Outcome focus: Created a shared vocabulary and term-entry contract that helps governance, data engineering, analytics, security, and business teams align definitions before certifying data products.
data governancedata managementmetadataprivacybusiness intelligence
The first enterprise glossary failed because it defined words and left decisions untouched.
The definitions were reasonable. Business Intelligence meant turning raw data into information for decisions. Data Steward meant the business role responsible for metadata and data quality. Metadata meant data about data. Data retention meant how long data was kept. Nobody argued much with the words.
Then the customer dashboard shipped.
Sales used one definition of active customer. Finance used another. Support wanted canceled customers included while service obligations were still open. Security wanted a sensitive field masked. Analytics wanted drill-through access to transaction-level detail. Legal asked whether the retention schedule allowed the historical table to exist in the first place.
The glossary had entries. It did not have operating force.
That is the standard I use now: a governance glossary is useful only if it changes how a data product is reviewed, approved, accessed, monitored, and retired. A definition should name the thing, but it should also tell the team who owns it, where it appears, how it is measured, and what decision it affects.
This post is a practical glossary for enterprise data governance. It is not a legal taxonomy, and it is not a replacement for frameworks like EDM Council DCAM, NIST CSF 2.0, NIST Privacy Framework, or NIST SP 800-53. It is the operating language I want in the room when business, analytics, platform, security, privacy, and governance teams have to make the same data product mean the same thing.
How to Use the Glossary#
A glossary entry should answer more than "what does this term mean?"
It should answer:
- Who owns the term?
- Which data products use it?
- Which source is authoritative?
- Which quality rules prove it is fit for use?
- Which privacy or security controls apply?
- Which downstream decisions break if the meaning changes?
The tradeoff is precision over speed. It is faster to let every team define terms locally. It is also how enterprises end up with five revenue numbers, three customer counts, and a privacy review that discovers sensitive data after the dashboard is already trusted.
The better path is slower at the definition boundary and faster everywhere downstream.
Business and Analytics Terms#
These terms describe how data becomes decision support.

> **Data provided**:
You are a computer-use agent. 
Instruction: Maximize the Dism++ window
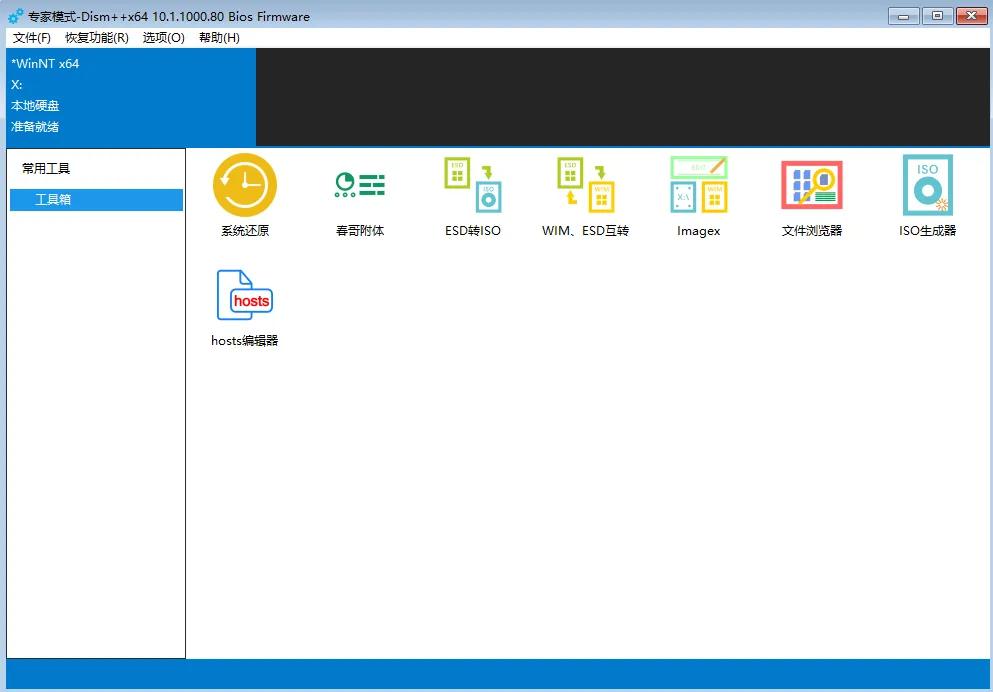click(x=937, y=15)
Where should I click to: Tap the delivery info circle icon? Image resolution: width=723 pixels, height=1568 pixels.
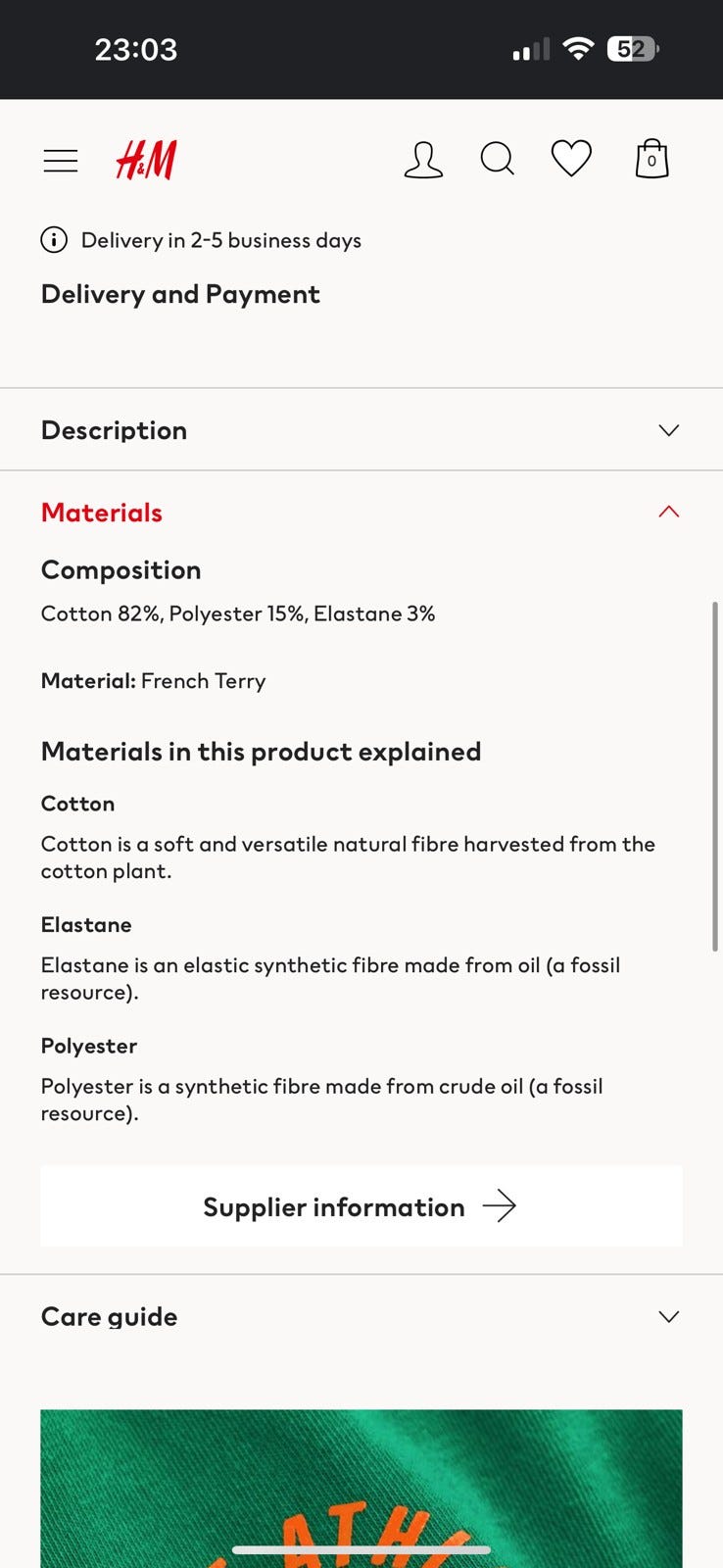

> **The tasks**:
1. Answer from the governance glossary text:
(a) In the first glossary, what role did Data Steward refer to?
(b) What did Security want for the customer dashboard?
(c) What tradeoff does the text name for using the glossary?
2. Output a passage of the governance glossary text word for word, beginning at the words "The definitions were" and stopping after the words "have operating force.".
Answer using only the governance glossary text, not the data.

> **Written answers**:
1.
(a) The business role responsible for metadata and data quality.
(b) A sensitive field masked.
(c) Precision over speed.

2.
The definitions were reasonable. Business Intelligence meant turning raw data into information for decisions. Data Steward meant the business role responsible for metadata and data quality. Metadata meant data about data. Data retention meant how long data was kept. Nobody argued much with the words.
Then the customer dashboard shipped.
Sales used one definition of active customer. Finance used another. Support wanted canceled customers included while service obligations were still open. Security wanted a sensitive field masked. Analytics wanted drill-through access to transaction-level detail. Legal asked whether the retention schedule allowed the historical table to exist in the first place.
The glossary had entries. It did not have operating force.